Related to pharma issues is the ‘discourse of hope’ in biomedicine (DelVecchio Good, 1998). In this discursive practice, we find that futile efforts or limited success in research are often presented in hopeful terms. Also present is a change of ethics in research, from an individual-based ethic of ‘do no harm’ to a communitarian ethic. This shift occurs when physicians claim that medications or other course of treatment may cause pain or discomfort and may not help the patient before them, but the treatment may, nonetheless, ‘help other patients in the future.’ This rationale appears most often in clinical studies where an agent thought to be efficacious is given to one group while a placebo is given to another. The outcome depends on differences in mortality and morbidity in the two groups. That is to say, one group is allowed to develop morbid conditions or worse while the other improves (if the trial is a success). However, this type of research is seen as unethical in several developed countries, where it is never ethical to allow patients to sicken and die under the medical gaze. Even so, the blinded clinical trial is still accepted gold standard in the United States, despite the lack of bioethical universality.
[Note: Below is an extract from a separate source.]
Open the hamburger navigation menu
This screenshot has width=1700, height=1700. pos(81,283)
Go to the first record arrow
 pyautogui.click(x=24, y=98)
Limitations Of Biomedicine
The focus of biomedicine is, as its name implies, biology. In its cultural context, this becomes the biology of the individual. Such a clinical focus then leaves out the social locations and contexts of disease and illness (Farmer, 1999). Such a focus often blames the victims of socially induced ill health and absolves those guilty of establishing the contexts that promote poverty and ill health (Farmer, 2003). In terms of biomedical ethics, the dominant society in the United States (and biomedicine) tends toward a rights-based, individual ethic that reflects its Protestant value system (i.e., Northern European Protestantism) (Gaines, 1982; Post, 1995). However, such an ethic is in conflict or absent from the majority of the world’s cultures. Hence, much of the practice of U.S. biomedicine is inconsistent with the beliefs and values of other cultures. This inconsistency is problematic in a world increasingly tied together through immigration and cross-cultural labor movements. As examples, we note that in some cultures, the aged are more valuable than the young and, hence, should be saved first; in others, brain death is not defined as death ( Japan) as it is in the United States; and informed consent is difficult, even unethical, to procure in contexts other than that of the autonomous individual of the dominant (Northern) European culture of the West (Kilner, 1984; Gaines, 1998; Lock, 2001).
The knowledge of nature and biology in biomedicine, which are its focus of action, are culturally constructed, as is its social organization. As such, one must exercise caution when either is applied in circumstances or spheres outside of infectious conditions, in which biomedicine has shown great efficacy. The professional and popular ethnomedicines of other cultures also have much to offer for the alleviation of suffering in the world, including forms of suffering unknown to biomedicine, as do their nosologies and diagnostic and treatment methods. Biomedicine may be considered one of a number of professional ethnomedicines and, as such, both its limitations and advantages must be recognized.